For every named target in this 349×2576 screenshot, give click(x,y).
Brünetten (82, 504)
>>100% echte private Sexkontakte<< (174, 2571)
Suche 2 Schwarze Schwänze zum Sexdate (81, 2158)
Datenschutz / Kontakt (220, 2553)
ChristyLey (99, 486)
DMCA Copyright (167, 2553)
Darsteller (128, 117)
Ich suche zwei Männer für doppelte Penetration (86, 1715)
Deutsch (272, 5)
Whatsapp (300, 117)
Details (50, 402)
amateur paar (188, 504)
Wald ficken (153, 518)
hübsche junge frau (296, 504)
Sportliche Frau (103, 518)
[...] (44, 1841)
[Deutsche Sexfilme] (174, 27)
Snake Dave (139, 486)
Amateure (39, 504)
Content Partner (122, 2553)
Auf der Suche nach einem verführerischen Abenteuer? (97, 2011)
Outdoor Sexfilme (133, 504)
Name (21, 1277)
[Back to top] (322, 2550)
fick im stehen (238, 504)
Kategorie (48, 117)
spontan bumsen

========================================================================

Each record above has to be repeated word for word.

Task answer:
For every named target in this 349×2576 screenshot, give click(x,y).
Brünetten (82, 504)
>>100% echte private Sexkontakte<< (174, 2571)
Suche 2 Schwarze Schwänze zum Sexdate (81, 2158)
Datenschutz / Kontakt (220, 2553)
ChristyLey (99, 486)
DMCA Copyright (167, 2553)
Darsteller (128, 117)
Ich suche zwei Männer für doppelte Penetration (86, 1715)
Deutsch (272, 5)
Whatsapp (300, 117)
Details (50, 402)
amateur paar (188, 504)
Wald ficken (153, 518)
hübsche junge frau (296, 504)
Sportliche Frau (103, 518)
[...] (44, 1841)
[Deutsche Sexfilme] (174, 27)
Snake Dave (139, 486)
Amateure (39, 504)
Content Partner (122, 2553)
Auf der Suche nach einem verführerischen Abenteuer? (97, 2011)
Outdoor Sexfilme (133, 504)
Name (21, 1277)
[Back to top] (322, 2550)
fick im stehen (238, 504)
Kategorie (48, 117)
spontan bumsen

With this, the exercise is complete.